The basic construction for Book VII is antenaresis, also called the Euclidean algorithm, a kind of reciprocal subtraction. Beginning with two numbers, the smaller, whichever it is, is repeatedly subtracted from the larger until a single number is left. This algorithm, studied in propositions VII.1 through VII.3, results in the greatest common divisor of two or more numbers.
Propositions V.5 through V.10 develop properties of fractions, that is,
they study how many parts one number is of another in preparation for ratios and proportions.

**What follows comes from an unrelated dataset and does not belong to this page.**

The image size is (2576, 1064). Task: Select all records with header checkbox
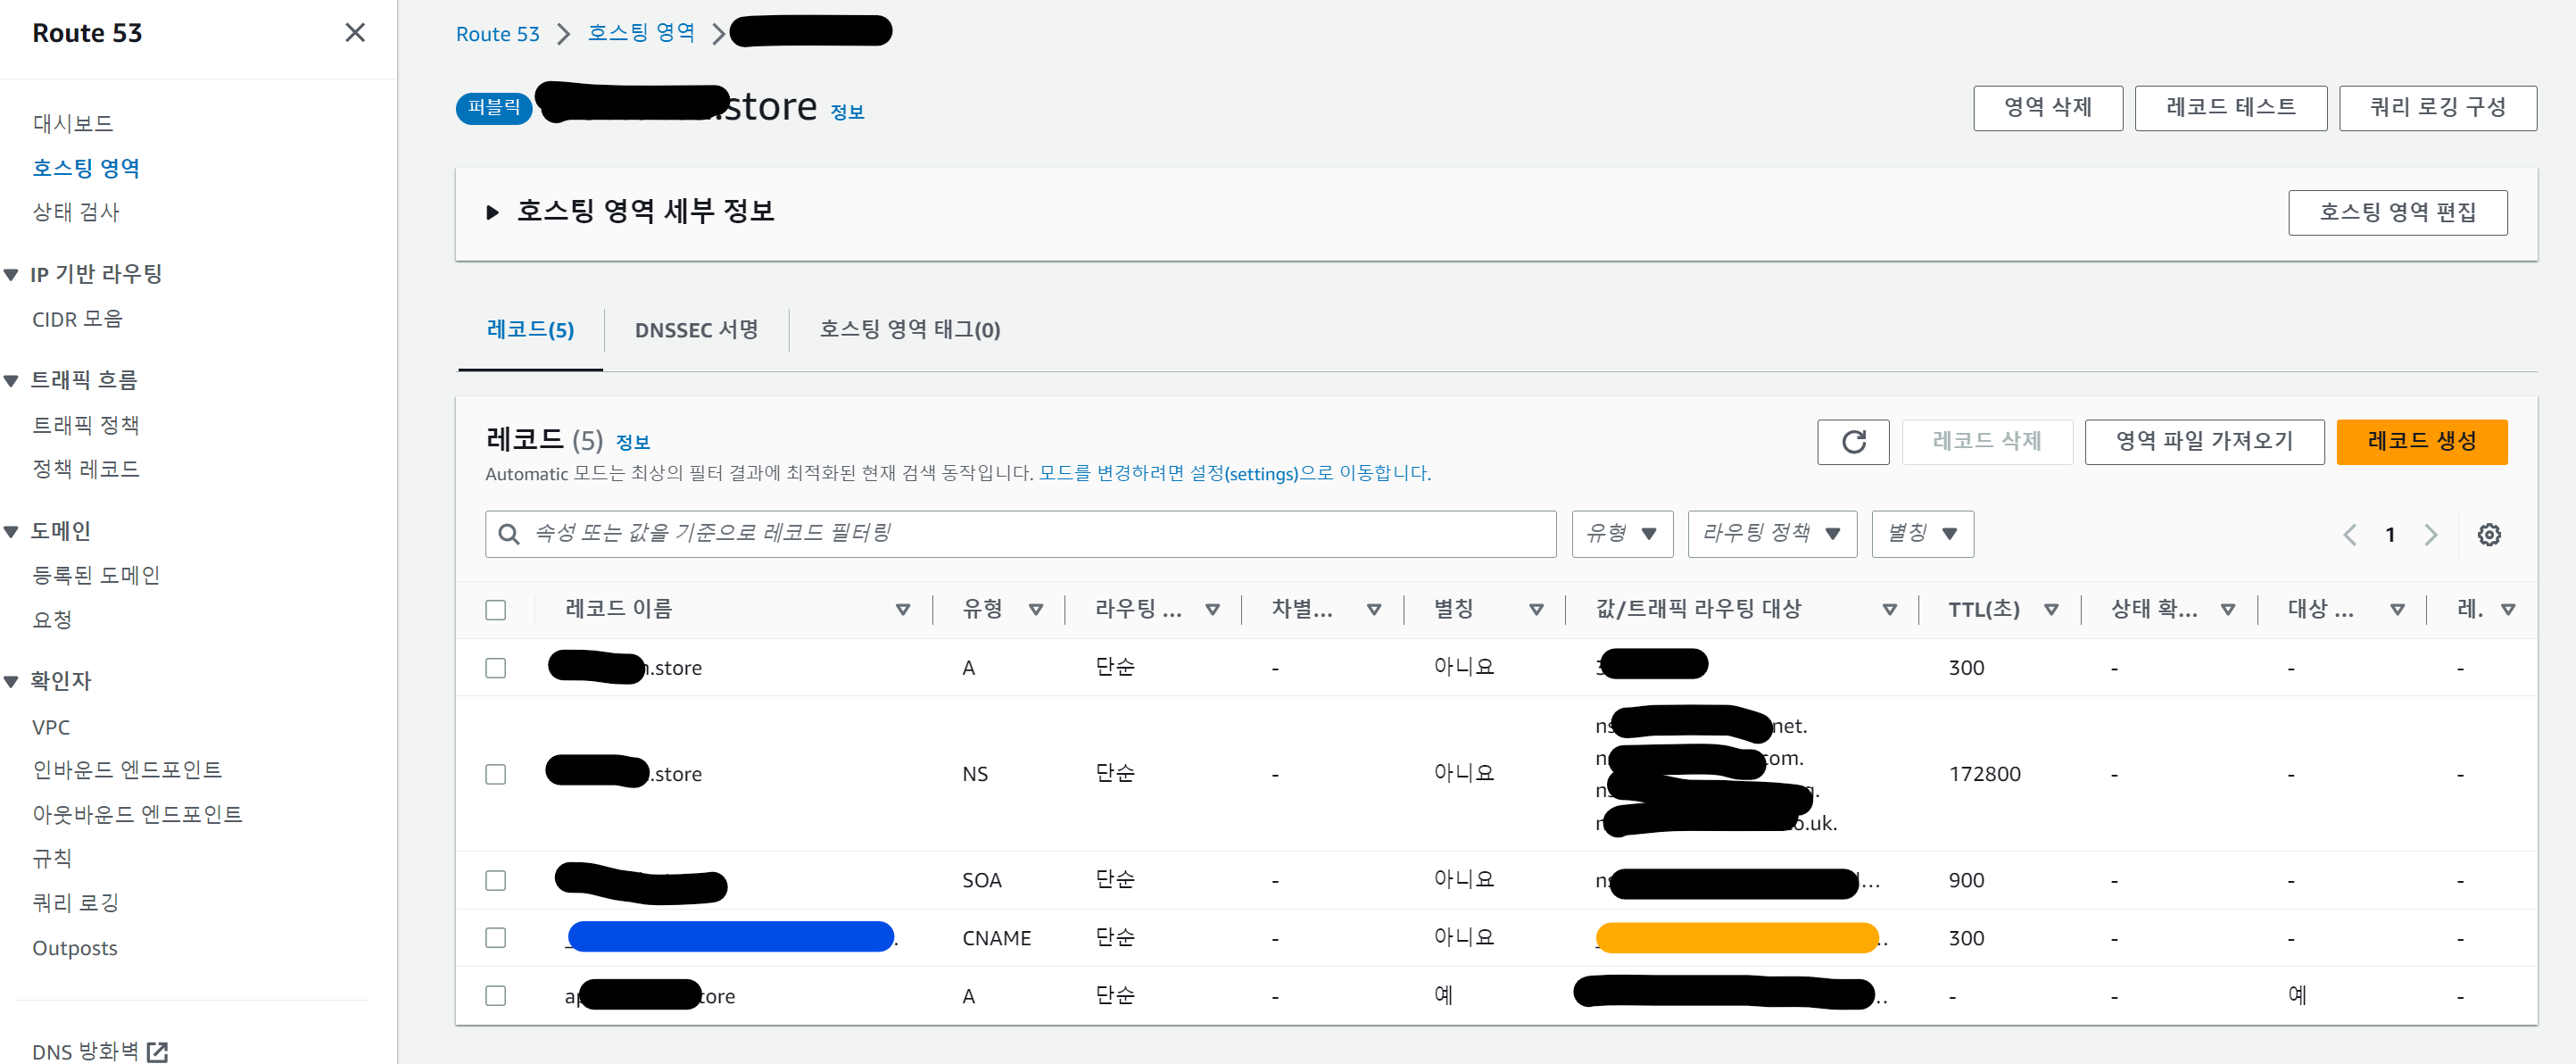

The next group of propositions VII.11 through VII.19 develop the
theory of proportions for numbers.
VII.11. a : b = c : d implies
both equal the ratio a – c : b – d. VII.12. a : b = c : d implies
both equal the ratio a + c : b + d. VII.13. a : b = c : d implies
a : c = b : d. VII.14. a : b = d : e and
b : c = e : f
imply a : c = d : f. VII.17. a : b = ca : cb. VII.19. a : b = c : d if an only if
ad = bc.
Propositions VII.20 through VII.29 discuss representing ratios in lowest terms as relatively prime numbers and properties of relatively prime numbers. Properties of prime numbers are presented in propositions VII.30 through VII.32. Book VII finishes with least common multiples in propositions VII.33 through VII.39.
Postulates for numbers
Postulates are as necessary for numbers as they are for geometry. Euclid, however, supplies none. Missing postulates occurs as early as proposition VII.2. In its proof, Euclid constructs a decreasing sequence of whole positive numbers, and, apparently, uses a principle to conclude that the sequence must stop, that is, there cannot be an infinite decreasing sequence of numbers. If that is the principle he uses, then it ought to be stated as a postulate for numbers.
Numbers are so familiar that it hardly occurs to us that the theory of numbers needs axioms, too. In fact, that field was one of the last to receive a careful scrutiny, and axioms for numbers weren’t developed until the late 19th century by Dedekind and others. By that time foundations for the rest of mathematics were laid upon either geometry or number theory or both, and only geometry had axioms. About the same time that foundations for number theory were developed, a new subject, set theory, was created by Dedekind and Cantor, and mathematics was refounded in terms of set theory.
The foundations of number theory will be discussed in the Guides to the various definitions and propositions.